[Data excerpts]
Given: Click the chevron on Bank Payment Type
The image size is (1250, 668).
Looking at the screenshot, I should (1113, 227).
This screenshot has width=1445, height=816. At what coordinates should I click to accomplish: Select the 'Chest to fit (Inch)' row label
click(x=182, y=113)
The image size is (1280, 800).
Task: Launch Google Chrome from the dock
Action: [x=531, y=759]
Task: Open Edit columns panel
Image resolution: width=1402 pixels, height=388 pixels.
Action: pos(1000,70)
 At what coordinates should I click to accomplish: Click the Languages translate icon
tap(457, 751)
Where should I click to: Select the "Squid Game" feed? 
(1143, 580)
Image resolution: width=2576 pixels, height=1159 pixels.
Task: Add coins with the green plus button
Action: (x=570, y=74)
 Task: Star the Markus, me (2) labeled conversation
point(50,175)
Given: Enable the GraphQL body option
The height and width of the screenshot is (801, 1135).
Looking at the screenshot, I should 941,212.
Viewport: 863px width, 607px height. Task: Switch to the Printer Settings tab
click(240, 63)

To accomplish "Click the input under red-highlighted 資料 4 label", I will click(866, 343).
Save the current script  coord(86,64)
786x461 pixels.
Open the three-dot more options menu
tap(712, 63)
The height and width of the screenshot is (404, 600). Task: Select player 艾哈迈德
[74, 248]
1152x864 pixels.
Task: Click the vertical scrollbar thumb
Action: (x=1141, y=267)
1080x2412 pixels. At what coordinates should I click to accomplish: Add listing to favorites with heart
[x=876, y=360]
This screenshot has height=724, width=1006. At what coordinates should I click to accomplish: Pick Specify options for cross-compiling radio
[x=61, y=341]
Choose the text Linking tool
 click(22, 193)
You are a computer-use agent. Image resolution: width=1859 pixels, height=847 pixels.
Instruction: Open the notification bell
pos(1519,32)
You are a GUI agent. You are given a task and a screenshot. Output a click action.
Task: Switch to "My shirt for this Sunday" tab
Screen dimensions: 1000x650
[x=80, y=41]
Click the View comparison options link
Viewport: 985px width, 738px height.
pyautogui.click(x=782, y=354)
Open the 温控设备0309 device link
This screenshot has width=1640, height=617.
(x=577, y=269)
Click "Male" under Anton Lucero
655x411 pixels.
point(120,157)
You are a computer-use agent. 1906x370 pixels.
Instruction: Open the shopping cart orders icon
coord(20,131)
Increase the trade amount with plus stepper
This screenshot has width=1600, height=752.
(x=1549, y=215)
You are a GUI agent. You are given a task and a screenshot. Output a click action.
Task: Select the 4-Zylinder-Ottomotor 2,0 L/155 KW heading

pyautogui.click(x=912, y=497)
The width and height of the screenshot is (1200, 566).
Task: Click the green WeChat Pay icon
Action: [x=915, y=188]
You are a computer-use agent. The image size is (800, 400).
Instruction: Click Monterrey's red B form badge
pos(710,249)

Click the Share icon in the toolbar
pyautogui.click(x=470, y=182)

§ Requirement:
Copy the data word for word.

§ Response to the exercise:
Given: Click the chevron on Bank Payment Type
The image size is (1250, 668).
Looking at the screenshot, I should (1113, 227).
This screenshot has width=1445, height=816. At what coordinates should I click to accomplish: Select the 'Chest to fit (Inch)' row label
click(x=182, y=113)
The image size is (1280, 800).
Task: Launch Google Chrome from the dock
Action: [x=531, y=759]
Task: Open Edit columns panel
Image resolution: width=1402 pixels, height=388 pixels.
Action: pos(1000,70)
 At what coordinates should I click to accomplish: Click the Languages translate icon
tap(457, 751)
Where should I click to: Select the "Squid Game" feed? 
(1143, 580)
Image resolution: width=2576 pixels, height=1159 pixels.
Task: Add coins with the green plus button
Action: (x=570, y=74)
 Task: Star the Markus, me (2) labeled conversation
point(50,175)
Given: Enable the GraphQL body option
The height and width of the screenshot is (801, 1135).
Looking at the screenshot, I should 941,212.
Viewport: 863px width, 607px height. Task: Switch to the Printer Settings tab
click(240, 63)

To accomplish "Click the input under red-highlighted 資料 4 label", I will click(866, 343).
Save the current script  coord(86,64)
786x461 pixels.
Open the three-dot more options menu
tap(712, 63)
The height and width of the screenshot is (404, 600). Task: Select player 艾哈迈德
[74, 248]
1152x864 pixels.
Task: Click the vertical scrollbar thumb
Action: (x=1141, y=267)
1080x2412 pixels. At what coordinates should I click to accomplish: Add listing to favorites with heart
[x=876, y=360]
This screenshot has height=724, width=1006. At what coordinates should I click to accomplish: Pick Specify options for cross-compiling radio
[x=61, y=341]
Choose the text Linking tool
 click(22, 193)
You are a computer-use agent. Image resolution: width=1859 pixels, height=847 pixels.
Instruction: Open the notification bell
pos(1519,32)
You are a GUI agent. You are given a task and a screenshot. Output a click action.
Task: Switch to "My shirt for this Sunday" tab
Screen dimensions: 1000x650
[x=80, y=41]
Click the View comparison options link
Viewport: 985px width, 738px height.
pyautogui.click(x=782, y=354)
Open the 温控设备0309 device link
This screenshot has width=1640, height=617.
(x=577, y=269)
Click "Male" under Anton Lucero
655x411 pixels.
point(120,157)
You are a computer-use agent. 1906x370 pixels.
Instruction: Open the shopping cart orders icon
coord(20,131)
Increase the trade amount with plus stepper
This screenshot has width=1600, height=752.
(x=1549, y=215)
You are a GUI agent. You are given a task and a screenshot. Output a click action.
Task: Select the 4-Zylinder-Ottomotor 2,0 L/155 KW heading

pyautogui.click(x=912, y=497)
The width and height of the screenshot is (1200, 566).
Task: Click the green WeChat Pay icon
Action: [x=915, y=188]
You are a computer-use agent. The image size is (800, 400).
Instruction: Click Monterrey's red B form badge
pos(710,249)

Click the Share icon in the toolbar
pyautogui.click(x=470, y=182)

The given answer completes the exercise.